Plusieurs choses m’ont toujours frappé chez Jean-Marie Barnaud. D’abord, son sens de l’attaque, du départ. Brusquerie, entaille, trait, flèches lancés dans la plus grande simplicité. Coups venus du dehors : une figure de femme, Delphine, dans L’effigie ; un mot de femme, le mot « pesant » utilisé pour caractériser le comportement du narrateur dans La maison lointaine ; toujours quelque chose fait effraction, arrive, rompt la suite des jours ou des nuits comme les rêves d’Une vie en rêve. On le voit, il suffit de trois fois rien : une silhouette croisée, un mot, des restes d’images au petit matin, un espace de sens à poursuivre s’ouvre alors « au présent de l’écriture » selon les mots de Claude Simon car c’est là dans le cheminement de ce qui s’écrit que s’ouvrent les routes. Ensuite, le fait que toujours les narrateurs de Jean-Marie Barnaud savent se séparer. Ici, pour écrire, le « type » va s’enfermer douze jours durant, l’écrivain va filer en Corse dans sa maison d’écriture, le dormeur s’absentera de sa conscience comme s’absentera le marin de sa navigation dans le dernier récit, Remonter le fleuve, pour laisser place aux avirons d’hier battant la Charente. Se mettre à part, prendre le large pour tenter de s’appartenir au mieux, au plus près, faire le noir pour y voir clair… On le voit , la séparation ici est du côté de la vie, ouverture du champ du possible.
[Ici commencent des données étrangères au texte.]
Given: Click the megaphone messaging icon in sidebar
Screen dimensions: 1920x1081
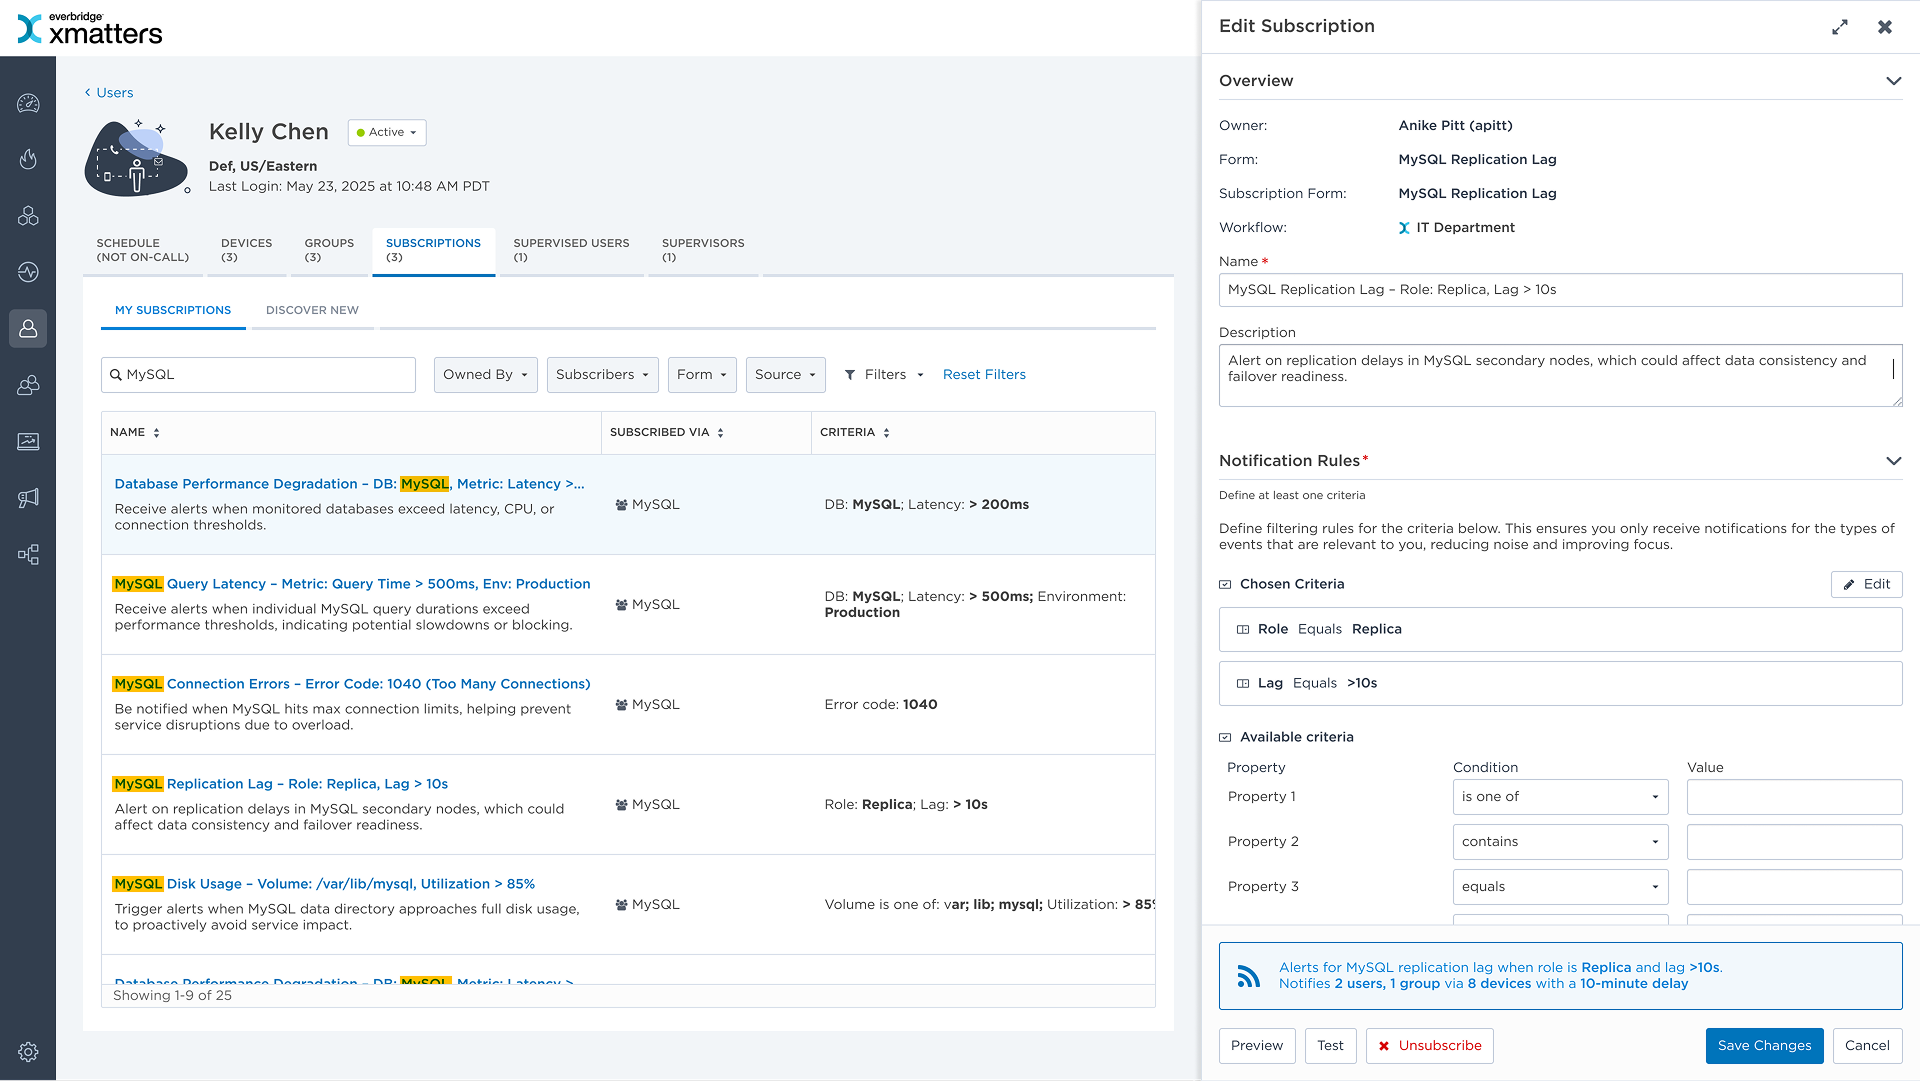Looking at the screenshot, I should pyautogui.click(x=28, y=498).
Enfin, ce souci d’écrire léger, de « poser à peine ses sandales sur le sol » comme l’écrit le « type », d’écrire comme s’effacent les choses, les jours qui filent, le beau temps qui passe, tout cela qui fait de notre sol quelque chose qui se dérobe, se perd dans le même temps où il s’affirme. D’où cet effet d’entraînement que suscite la lecture des livres de Jean-Marie Barnaud. On y est toujours comme appelé, porté par un ton. Et tenu. Claude Simon affirmait dans un entretien que « l’un des problèmes lorsqu’on écrit est de trouver un ton et quand le texte a un caractère autobiographique une certaine distance ». Ton et distance, voilà bien les deux caractéristiques de l’écriture de Jean-Marie Barnaud. C’est par là que son écriture nous touche – en prose comme en vers.
Echec glorieux, c’est le mot qui me vient quand je lis que le « type » entendra sans entendre le nom – son nom ! – que lui murmure Delphine ou que l’écrivain rentrera lourd de cette énigme qui met en cause son acte même d’écrire. Quant au « témoin des rêves », on sait bien que si le témoin fait autorité, c’est à partir d’une incapacité à dire reconnue comme telle. Si la margelle est bien là, le puits manque ! Comme hier. Comme depuis toujours ! Et nous voilà voués à l’errance, à l’oubli, au non-savoir, à ne pas écrire à partir de ce que l’on sait/croit savoir, de ce que l’on a vécu/croit avoir vécu mais bien à partir de ce que l’on ignore avoir su/vécu. Les narrateurs de Jean-Marie Barnaud voudraient tous « parler en leur nom ». Mais lequel ? Qui parle sous ces voix d’encre dont nous parcourons les modulations, aimons les accélérations comme les coups de frein, les ralentis, les glissades, les silences ? Delphine, elle, la lectrice des carnets du « type », le saura – et sous son nom, c’est Delphes qu’on entend et l’ombre de la pythie penchée sur l’omphalos, ce trou où gît le serpent Python tué par Apollon. Je gage que tout lecteur est potentiellement une Delphine. Le nom, vous le saurez ! Et ne soyez pas étonné si c’est le vôtre que vous entendez, celui que vous ne connaissez pas ou alors d’un savoir insu. Ce nom vous l’entrentendrez – Ne dit-on pas entrapercevoir ? – le temps de ces frissons qui ont pu faire friser les pages du livre comme le vent fleurit la mer.